The following commands give examples for reading ASCII and binary format chain files to `emcee_chain` type objects. 

The minimum data stored in a `emcee_chain` object are the following: the chain (parameter values explored by the walkers, with dimension [nwalkers, nsteps, ndim]), logarithm of posterior probability (dimension [nwalkers, nsteps]), number of walkers (nwalkers), steps  (nsteps) and fitted parameters (ndim) and the name of the fitted parameters (dimension [ndim]).

```python
from SimpleDiskEnvFit import tools

# Read ASCII data
results = tools.read_chain_ascii('chain.dat')

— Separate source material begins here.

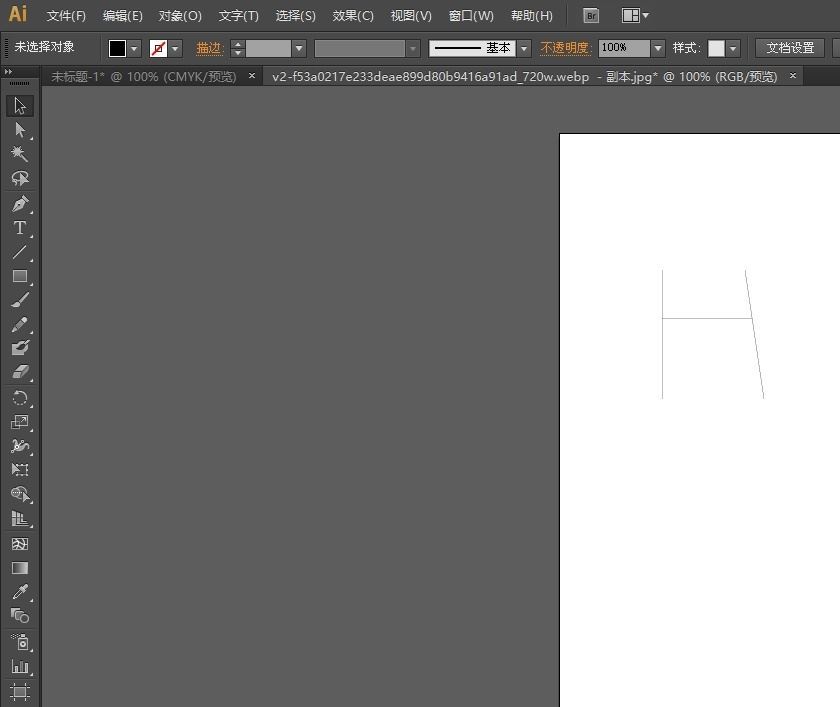The height and width of the screenshot is (707, 840).
Task: Open Adobe Bridge with the Br button
Action: 591,16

# Read binary (pickle) data
results = tools.read_chain_pickle('chain.p')
```

See also [wiki](https://gitlab.mpcdf.mpg.de/szucs/SimpleDiskEnvFit/wikis/Working-with-emcee-chains).

#### Diagnostic plots

The `emcee_chain` class provides methods for plotting the distribution of explored parameters (using corner plots), the progression of parameter combinations and the posterior probability value in the chain.

```python
# Show posterior parameter distribution
results.plot_corner(show=True, save=False)

# Show walker progression
results.plot_chain(show=True, save=False)

# Show posterior progression
results.plot_lnprob(show=True, save=False)
```

See also [wiki](https://gitlab.mpcdf.mpg.de/szucs/SimpleDiskEnvFit/wikis/Working-with-emcee-chains).

#### Elias 29 

- Fitting pre-ALMA data at 1.2 and 3 mm wavelenght.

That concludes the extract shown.